[[ Supplied data, beginning ]]

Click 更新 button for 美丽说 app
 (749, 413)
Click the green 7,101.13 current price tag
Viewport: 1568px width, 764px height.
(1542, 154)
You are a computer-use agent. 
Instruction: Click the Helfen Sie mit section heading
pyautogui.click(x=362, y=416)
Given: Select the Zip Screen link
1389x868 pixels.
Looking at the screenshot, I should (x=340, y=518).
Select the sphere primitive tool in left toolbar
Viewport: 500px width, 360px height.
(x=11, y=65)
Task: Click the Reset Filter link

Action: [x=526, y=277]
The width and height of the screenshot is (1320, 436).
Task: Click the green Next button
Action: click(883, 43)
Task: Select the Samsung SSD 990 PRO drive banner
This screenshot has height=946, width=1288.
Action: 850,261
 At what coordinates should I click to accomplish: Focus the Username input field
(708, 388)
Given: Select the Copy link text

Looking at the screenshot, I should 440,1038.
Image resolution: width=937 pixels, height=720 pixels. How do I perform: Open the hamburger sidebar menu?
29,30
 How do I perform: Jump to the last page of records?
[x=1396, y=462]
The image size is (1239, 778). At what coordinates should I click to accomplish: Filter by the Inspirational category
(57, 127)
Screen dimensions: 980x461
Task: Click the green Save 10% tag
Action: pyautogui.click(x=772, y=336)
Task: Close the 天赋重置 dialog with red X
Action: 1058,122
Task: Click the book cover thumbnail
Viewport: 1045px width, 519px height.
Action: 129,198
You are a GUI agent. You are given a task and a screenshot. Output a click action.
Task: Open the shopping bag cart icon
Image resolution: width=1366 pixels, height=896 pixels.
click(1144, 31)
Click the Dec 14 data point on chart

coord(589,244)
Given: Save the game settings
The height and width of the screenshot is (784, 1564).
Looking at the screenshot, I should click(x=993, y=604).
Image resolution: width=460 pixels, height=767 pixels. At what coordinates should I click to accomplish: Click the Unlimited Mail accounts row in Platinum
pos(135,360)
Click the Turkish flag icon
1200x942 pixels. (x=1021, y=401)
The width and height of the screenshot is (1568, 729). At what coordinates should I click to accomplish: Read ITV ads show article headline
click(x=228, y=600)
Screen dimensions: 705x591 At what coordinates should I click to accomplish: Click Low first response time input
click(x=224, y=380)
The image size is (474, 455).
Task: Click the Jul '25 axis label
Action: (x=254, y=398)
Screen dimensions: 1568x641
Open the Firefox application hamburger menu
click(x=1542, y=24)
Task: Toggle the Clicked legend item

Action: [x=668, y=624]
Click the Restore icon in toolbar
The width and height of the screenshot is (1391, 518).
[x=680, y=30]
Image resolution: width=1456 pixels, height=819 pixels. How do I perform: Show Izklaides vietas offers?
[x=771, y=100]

[[ Supplied data, end ]]

[Assignment] Copy each line in the data that holds the word "toolbar".

[Final answer]
Select the sphere primitive tool in left toolbar
Click the Restore icon in toolbar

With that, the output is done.